In my opinion, all those suggestions were quite reasonable given the circumstances, and definitely not the reason to get so worked up.

I will now go and stand in my corner for a while.

michaelnikelsky1 · ‎01-27-2011

You are right, I should have been more specific.

I am using intrinsics only, so I hope the compiler will figure out when it can use the 3 operand syntax if I set the AVX Compiler Flag.

The problem with #3 for us is that the whole raytracer is designed to work on floating point/ integer data with a specified packet width, so every function just always assumes it can work on multiple values in parallel. Terminated rays are masked out and updates are done accordingly when necessary. Therefore dispatching would mean to dispatch the whole raytracer, which has about 300 source files at the moment.

#4 is really something I would like to try but the last time we tried I just gave up after 5 days because we couldnt get everything to compile and even where not been able to figure out what exactly the problem was.

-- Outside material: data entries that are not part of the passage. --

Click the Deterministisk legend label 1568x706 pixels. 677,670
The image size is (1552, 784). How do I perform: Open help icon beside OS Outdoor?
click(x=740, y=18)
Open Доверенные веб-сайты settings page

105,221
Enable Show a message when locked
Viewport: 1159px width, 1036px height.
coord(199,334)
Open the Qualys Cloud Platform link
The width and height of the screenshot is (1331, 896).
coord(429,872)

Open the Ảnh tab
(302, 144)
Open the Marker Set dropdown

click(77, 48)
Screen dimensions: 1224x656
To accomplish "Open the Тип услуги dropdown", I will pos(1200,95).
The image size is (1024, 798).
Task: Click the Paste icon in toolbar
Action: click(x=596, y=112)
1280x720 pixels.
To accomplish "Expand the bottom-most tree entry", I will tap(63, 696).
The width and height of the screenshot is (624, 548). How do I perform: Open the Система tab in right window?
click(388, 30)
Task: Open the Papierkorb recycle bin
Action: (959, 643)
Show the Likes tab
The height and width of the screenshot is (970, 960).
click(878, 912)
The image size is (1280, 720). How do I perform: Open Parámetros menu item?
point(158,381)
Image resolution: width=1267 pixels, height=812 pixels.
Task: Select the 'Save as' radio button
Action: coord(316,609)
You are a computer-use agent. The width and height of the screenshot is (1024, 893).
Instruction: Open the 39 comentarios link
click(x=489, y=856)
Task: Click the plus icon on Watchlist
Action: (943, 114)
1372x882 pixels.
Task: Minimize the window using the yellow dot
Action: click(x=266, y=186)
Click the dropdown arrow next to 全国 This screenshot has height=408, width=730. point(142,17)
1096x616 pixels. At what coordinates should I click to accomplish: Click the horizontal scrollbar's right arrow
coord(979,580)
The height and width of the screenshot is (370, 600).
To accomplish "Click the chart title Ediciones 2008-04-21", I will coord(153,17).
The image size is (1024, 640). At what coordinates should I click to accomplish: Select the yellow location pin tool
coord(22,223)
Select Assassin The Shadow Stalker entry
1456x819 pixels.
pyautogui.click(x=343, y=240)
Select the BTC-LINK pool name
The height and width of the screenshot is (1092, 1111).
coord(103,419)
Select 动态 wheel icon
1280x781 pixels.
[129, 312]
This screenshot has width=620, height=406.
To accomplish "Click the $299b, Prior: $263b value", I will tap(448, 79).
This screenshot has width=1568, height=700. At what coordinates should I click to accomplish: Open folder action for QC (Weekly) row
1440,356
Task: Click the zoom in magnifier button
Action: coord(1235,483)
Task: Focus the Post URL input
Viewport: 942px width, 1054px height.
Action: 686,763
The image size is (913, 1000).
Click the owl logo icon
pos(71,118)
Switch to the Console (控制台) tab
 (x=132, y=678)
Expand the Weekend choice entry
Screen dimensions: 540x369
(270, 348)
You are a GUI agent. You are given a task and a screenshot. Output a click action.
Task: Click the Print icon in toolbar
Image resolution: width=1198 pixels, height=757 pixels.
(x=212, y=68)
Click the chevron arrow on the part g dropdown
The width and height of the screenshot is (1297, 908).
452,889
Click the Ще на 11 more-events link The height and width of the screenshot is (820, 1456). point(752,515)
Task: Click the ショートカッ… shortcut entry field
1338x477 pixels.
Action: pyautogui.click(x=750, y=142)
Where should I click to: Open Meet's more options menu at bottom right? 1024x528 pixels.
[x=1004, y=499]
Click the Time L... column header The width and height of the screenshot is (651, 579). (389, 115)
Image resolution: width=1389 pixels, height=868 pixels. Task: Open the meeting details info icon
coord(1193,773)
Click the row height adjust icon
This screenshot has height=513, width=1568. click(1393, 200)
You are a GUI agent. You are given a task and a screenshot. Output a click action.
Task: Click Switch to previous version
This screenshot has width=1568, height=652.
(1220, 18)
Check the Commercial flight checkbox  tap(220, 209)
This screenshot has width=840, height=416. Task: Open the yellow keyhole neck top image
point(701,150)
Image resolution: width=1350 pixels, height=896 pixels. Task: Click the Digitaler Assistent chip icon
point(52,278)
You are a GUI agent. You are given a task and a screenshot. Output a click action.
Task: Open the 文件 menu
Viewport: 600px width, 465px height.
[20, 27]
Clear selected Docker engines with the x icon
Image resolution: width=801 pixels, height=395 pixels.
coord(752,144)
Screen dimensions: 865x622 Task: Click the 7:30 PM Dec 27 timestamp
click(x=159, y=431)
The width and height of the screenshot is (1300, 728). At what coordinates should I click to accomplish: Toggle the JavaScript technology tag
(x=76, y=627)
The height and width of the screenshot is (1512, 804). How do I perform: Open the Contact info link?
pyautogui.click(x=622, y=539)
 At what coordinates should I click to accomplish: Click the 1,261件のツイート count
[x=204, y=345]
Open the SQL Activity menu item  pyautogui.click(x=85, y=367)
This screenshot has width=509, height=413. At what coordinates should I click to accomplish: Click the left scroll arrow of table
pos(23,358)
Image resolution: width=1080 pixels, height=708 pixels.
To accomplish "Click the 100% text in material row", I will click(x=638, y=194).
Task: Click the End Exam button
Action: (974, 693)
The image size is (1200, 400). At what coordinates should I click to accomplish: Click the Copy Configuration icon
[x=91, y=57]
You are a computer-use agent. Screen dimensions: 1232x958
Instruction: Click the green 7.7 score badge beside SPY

Maybe we will give it another try at some time in the future, but for the moment we will use VC2010 and GCC only.

levicki · ‎01-27-2011

I am glad that we now understand each other.

If you decide to re-evaluate Intel C++ Compiler and if you still have issues, do not forget that in addition to Premier Support where you can submit your issues, there is a compiler forum here as well with a lot of experts always willing to help.